Lisa Hunt, Family Engagement Specialist for CH-UH, noted that “the community, school staff, and partner agencies have managed to achieve a centralized vision of ‘education first’ while simultaneously meeting so many other needs.”

Those who visited Oyler and the remaining members of the Community In Schools Task Force are hopeful that CH-UH can do the same. As with Oyler, Heights Schools want to focus on more than just the necessities like health care and food provision, and move beyond to mentoring, enrichment opportunities, in-depth college preparation. Representatives of the United Way will spend the next few months interviewing civic and business leaders as well as conducting focus groups with district parents and surveying teachers to determine priorities.

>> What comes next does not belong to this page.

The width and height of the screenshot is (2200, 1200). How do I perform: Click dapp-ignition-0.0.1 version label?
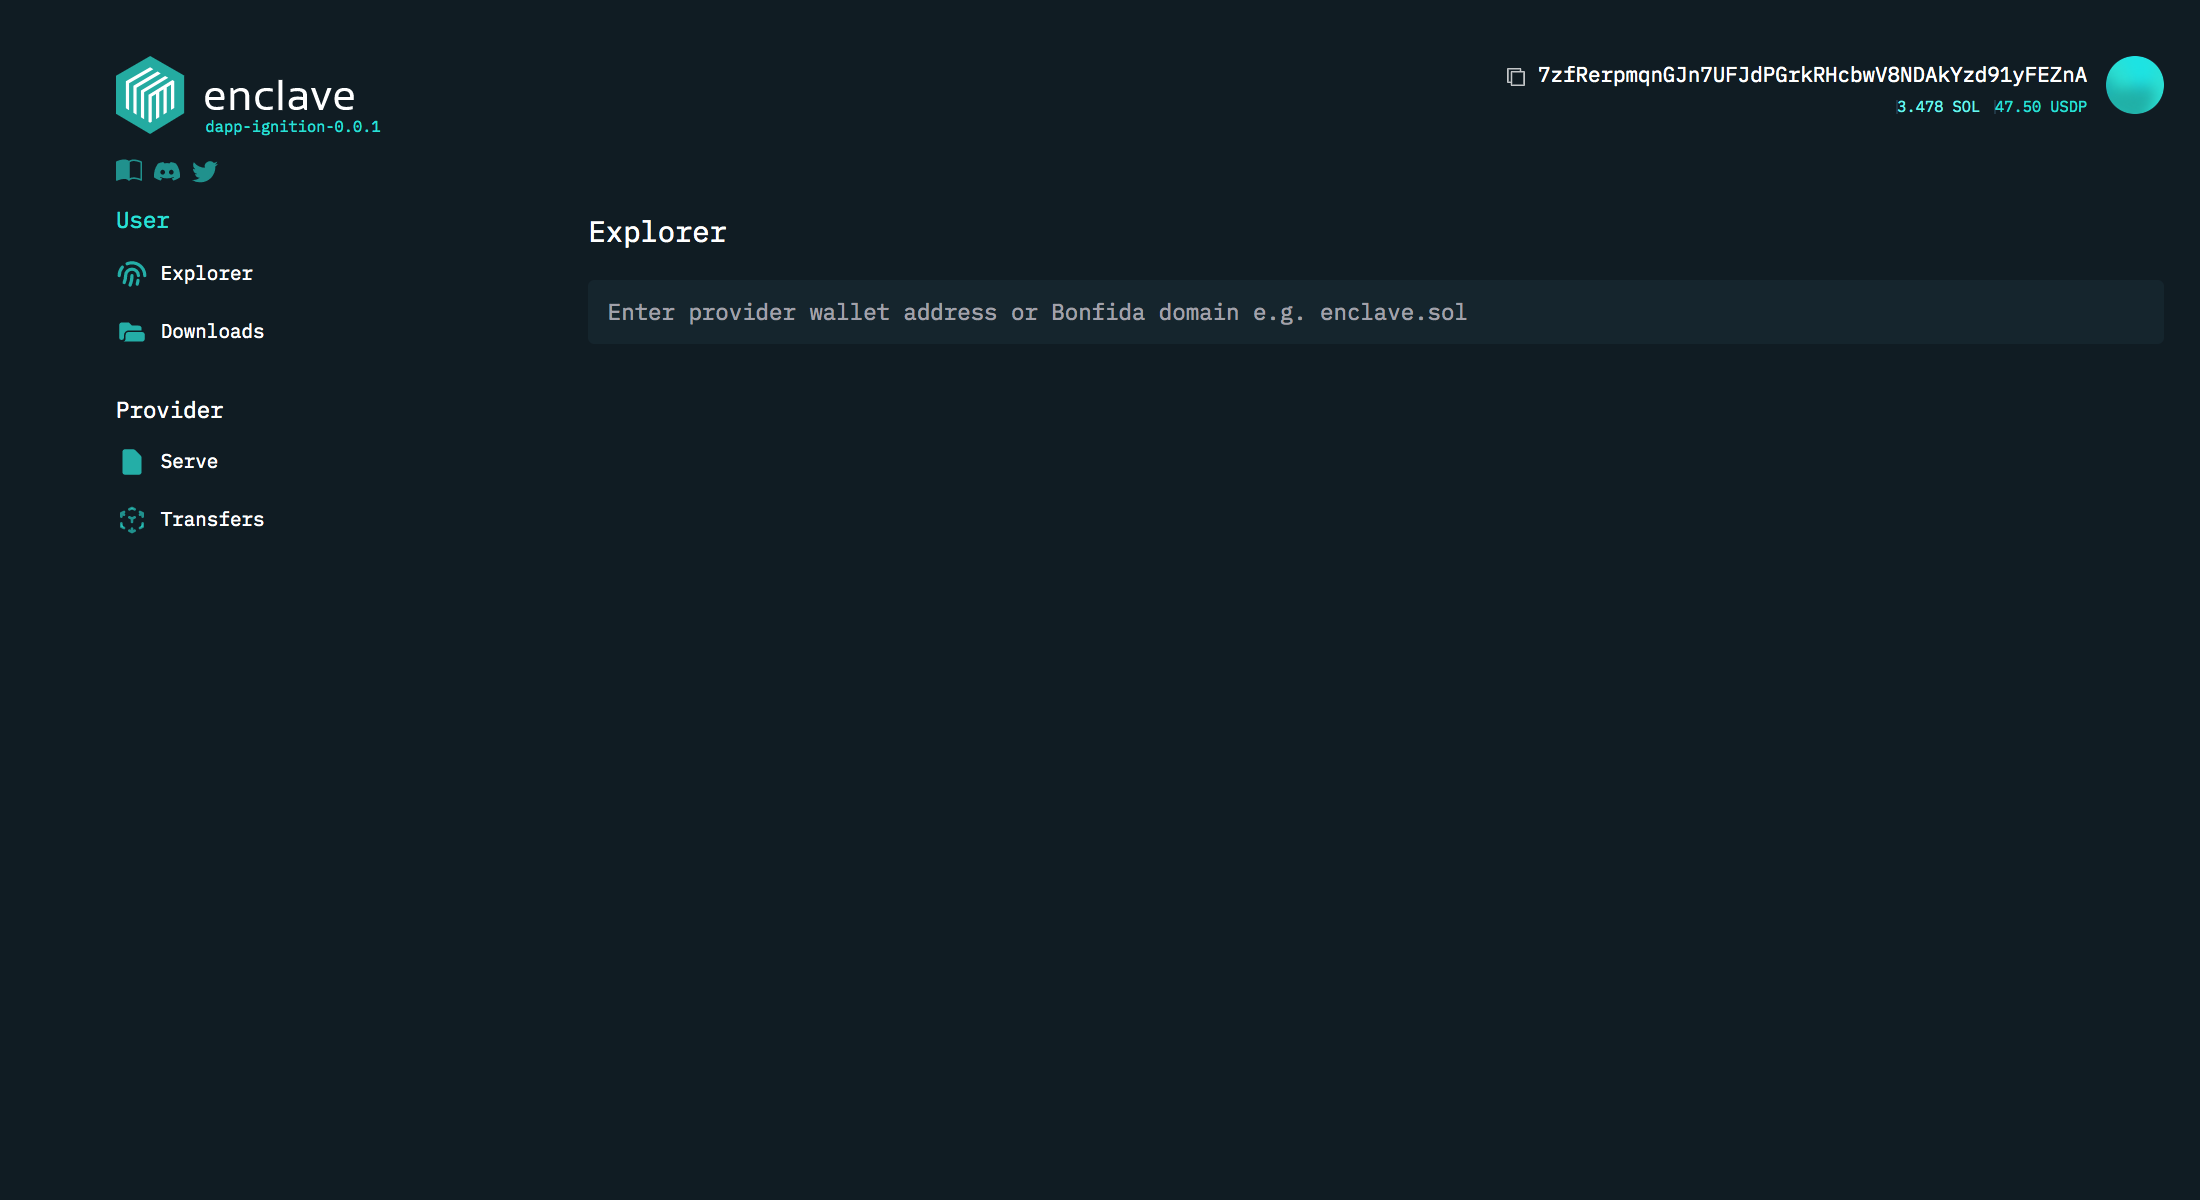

The Task Force will then use this information to propose a model that could work for CH-UH. Shelton-Townes hopes we can incorporate all of the health care agencies but also the mentoring, thereby demonstrating a true community commitment to our students. Nobantu Addis, a retired special education director and assistant pastor at Imani Temple Ministries who also visited Oyler, believes that community schools could be “a monumental improvement for our students, staff and community.”

Ari Klein agrees. Two years ago, he used an opinion piece in the Heights Observer to challenge readers: “Try teaching a child to read when he has a dental infection, needs glasses, or has not eaten in several days. It just does not work.” As Oyler has proven, wrapping services around a student and meeting their physical, mental, social and emotional needs in the very place they already go every single day, does.